I managed to do the first 4 sides without much trouble but the final 2 sides were more difficult. I ended up fiddling around with an L-block (is there some better name for that?) to get a side perpendicular to both axes, but I'm sure there's a better way.
skrubol3 years ago
Why is squareness of the material important? To me, the whole operation of milling the face flat, cutting the hemisphere and boring the alignment holes should be able to be performed without re-mounting the workpiece. As long as you can hold the piece down securely without interfering with any of the cuts, the shape of the piece shouldn't matter.
spcutler (author)  skrubol3 years ago
You are almost certainly correct, and I mostly blame my inexperience.

One small problem is that the CNC machine is only available in 4-hour increments. Although with an optimized process I probably could have finished a full block in that time, with me learning as I went it took much longer than that. Given this, and the fact that I needed the blocks to be square in the end anyway, I decided to make that the first step in the process.

If I do it again, I'll probably look into doing the squaring, planing, hemisphere boring, and drilling all in one pass.
Well that makes sense.. Making something square is challenging for a novice machinist, so it's a worthwhile thing to try to do even if it's not necessary.
big-jamie3 years ago
that is absolutely gorgeous, the mould and the finished ice ball. i really wish i had access to a cnc machine =(
rimar20003 years ago
Beautiful ice ball!

A doubt: the holes in the photo of step 5 seems out of phase. It is to say that joining the hemispheres, the holes don't match. Does you changed them?
spcutler (author)  rimar20003 years ago
Thanks! The holes are actually in perfect alignment, probably less than 0.0005" error. Getting this right was one of the most important steps so I drilled the holes for each half without removing anything from the vice. If the the holes look out of alignment, it is probably a matter of the photo's perspective.
To be fair you did tap the holes which gives you some intrinsic misalignment. If you do another I would suggest using a press fit. Also you mentioned using an edge finder, if you want better accuracy you can swing the block in with a dial indicator, this is commonly done in mold making. Lastly a spot drill will give you much better results than a center drill, center drills are typically just for lathes and due to their shape don't do well in CNC mills, granted your aren't drilling a lot of holes, but you break one of those suckers and it'll ruin your day. I was wondering if you drilled the holes in a separate op or if you were able to get them into your program, I know the tormach doesn't have too much z travel, but even just spotting them in the same setup can give you much better accuracy.
spcutler (author)  koebwil3 years ago
I forgot to get to your last question:
Although I didn't incorporate the hole drilling into the program, I was able to use the Tormach for both the hole drilling and tapping. I did this separately from the hemisphere cutting, but that is not a big deal--the hemispheres could be a couple thous off and no one would notice. But each pair of holes did need to be the correct distance apart and so I did those in one step.

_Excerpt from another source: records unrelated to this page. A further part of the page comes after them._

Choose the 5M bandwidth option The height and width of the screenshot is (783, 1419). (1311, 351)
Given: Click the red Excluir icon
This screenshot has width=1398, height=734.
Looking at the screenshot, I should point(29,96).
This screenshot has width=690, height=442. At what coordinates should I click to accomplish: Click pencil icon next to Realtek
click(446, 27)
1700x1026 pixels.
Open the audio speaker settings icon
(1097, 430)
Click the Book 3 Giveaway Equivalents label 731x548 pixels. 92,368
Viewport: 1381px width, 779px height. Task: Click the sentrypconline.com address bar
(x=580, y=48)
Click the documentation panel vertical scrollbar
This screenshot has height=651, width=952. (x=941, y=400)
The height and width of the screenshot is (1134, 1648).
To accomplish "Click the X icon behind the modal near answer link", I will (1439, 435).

If I do make another, I'll see if I can incorporate the drilling into the program. I was using peck drilling since the holes were so deep and there was a lot of volume to remove, and it became quite tedious (and error-prone) after a while.

You're right that there isn't a huge amount of Z travel on the Tormach, but it was sufficient for my purposes, even with my 2" height gauge.
spcutler (author)  koebwil3 years ago
True, the tapped holes seems to have some intrinsic amount of wobble. I didn't realize this going in because of my inexperience, but it seems you're right that a press fit would work better.

Thanks for the advice on the spotting drill. It seems that there is some debate as to whether center drills are appropriate for this application or not, but in any case spotting drills are a good choice here.
Pardon, I am an old fool man.

I saw the pieces simply rotating around a vertical axis, the holes do not match, but I realized now that as they are perfectly symmetrical, you also have to rotate them horizontally.